▶ _EXERCISE GOAL_:
Only the lines of the data below from the one with "You are a GUI" through the one with "Image resolution: width=1200" are wanted. Repeat them exactly.

▶ _DATASET_:

════════════════════

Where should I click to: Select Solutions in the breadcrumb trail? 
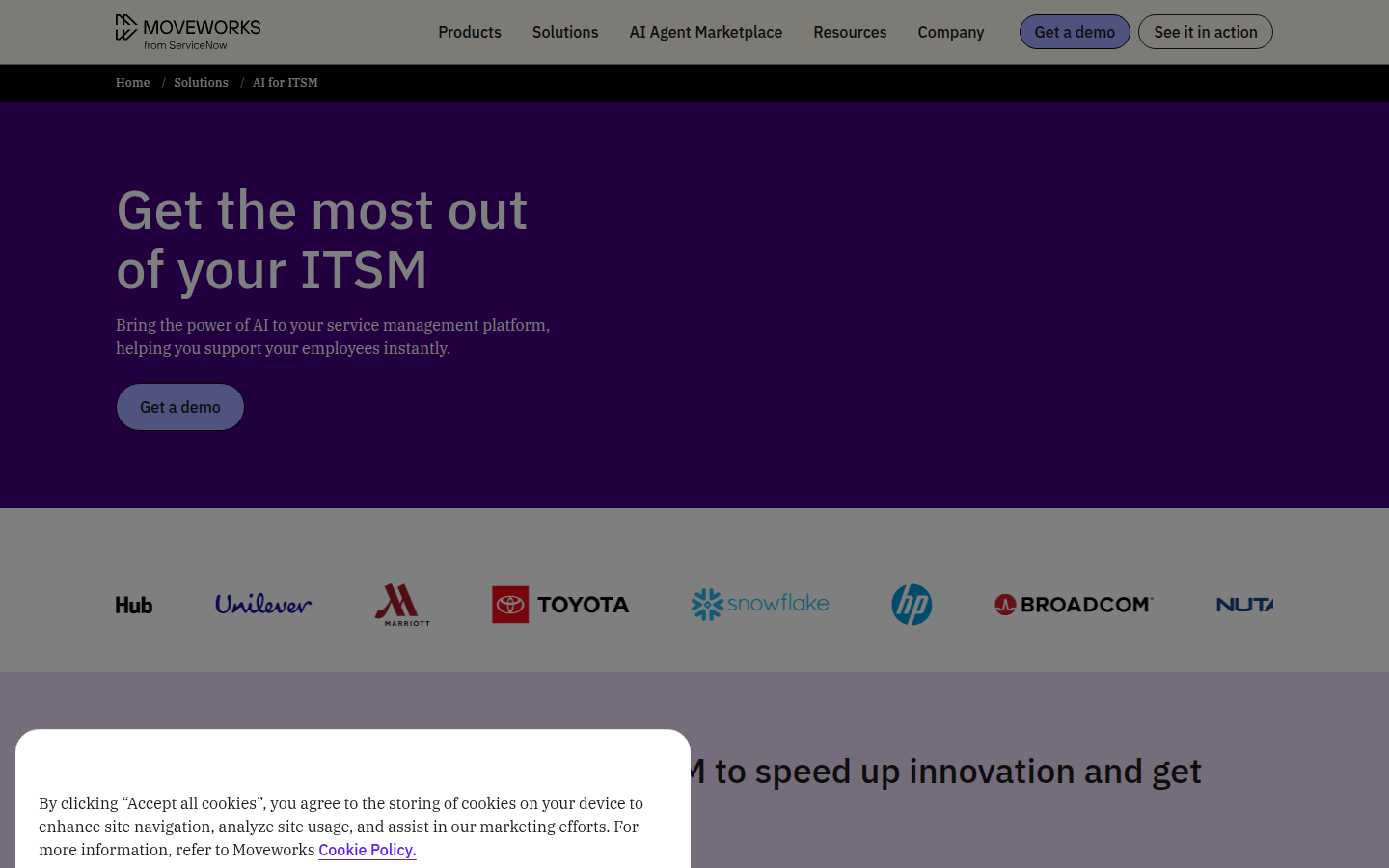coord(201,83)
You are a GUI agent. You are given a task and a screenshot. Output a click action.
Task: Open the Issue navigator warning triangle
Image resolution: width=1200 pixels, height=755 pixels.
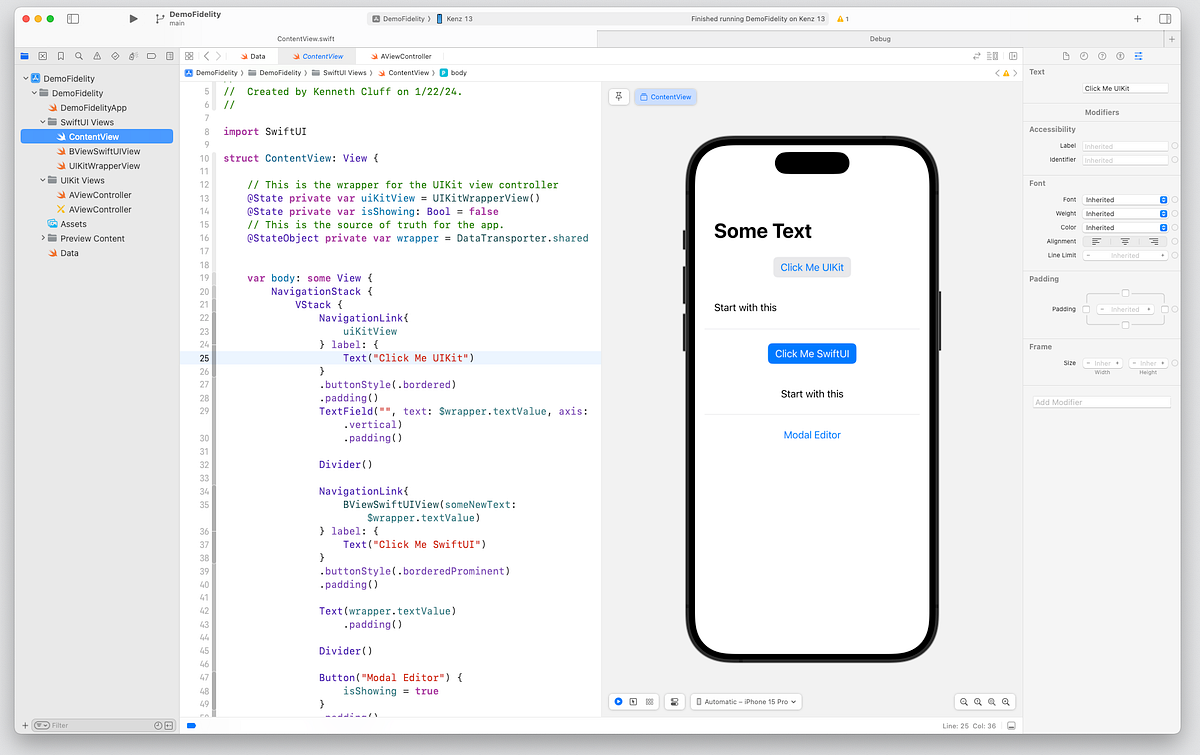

════════════════════

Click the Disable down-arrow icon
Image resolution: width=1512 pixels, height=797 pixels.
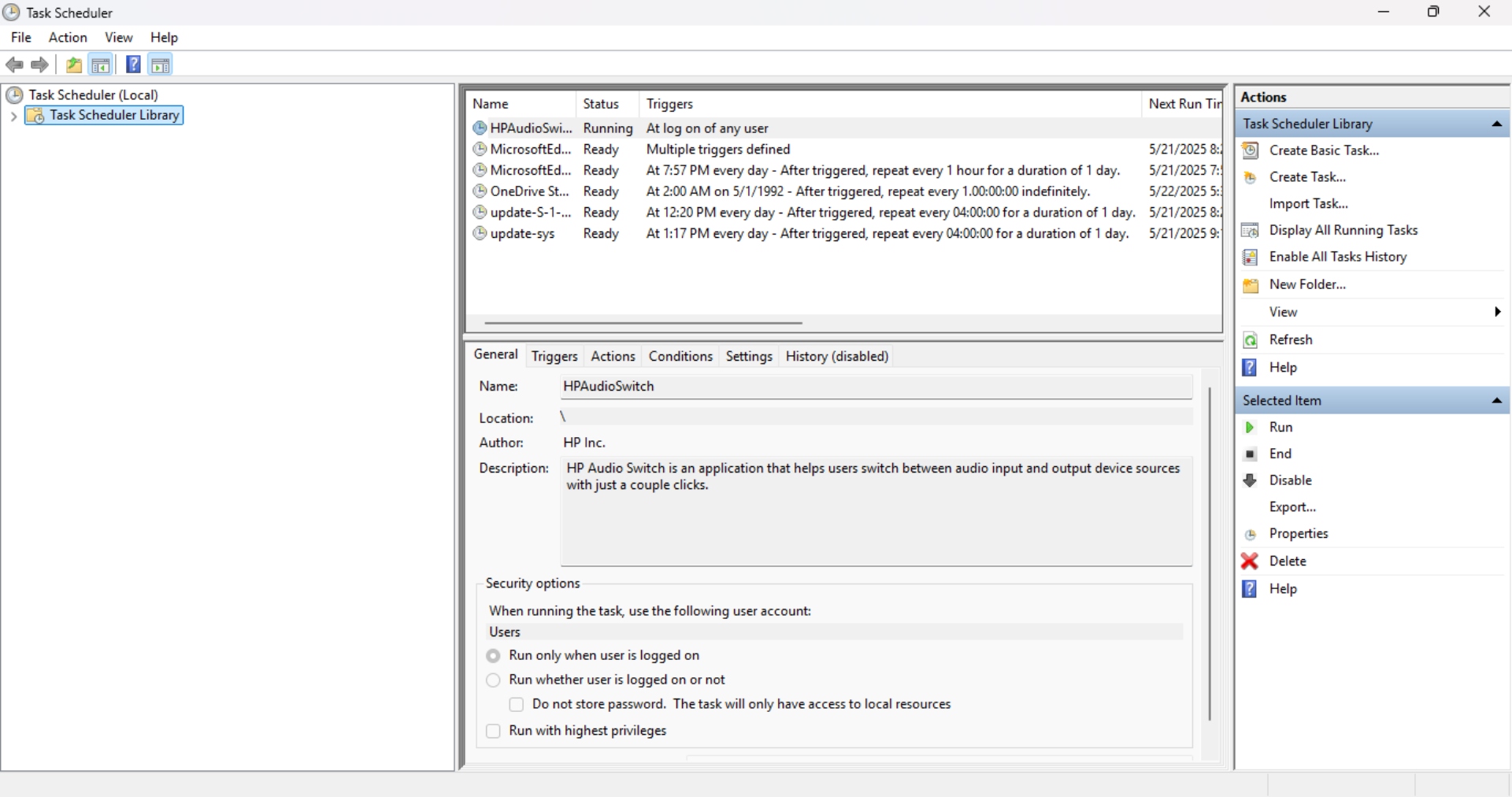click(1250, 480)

════════════════════

▶ _RESULT OF THIS EXERCISE_:
You are a GUI agent. You are given a task and a screenshot. Output a click action.
Task: Open the Issue navigator warning triangle
Image resolution: width=1200 pixels, height=755 pixels.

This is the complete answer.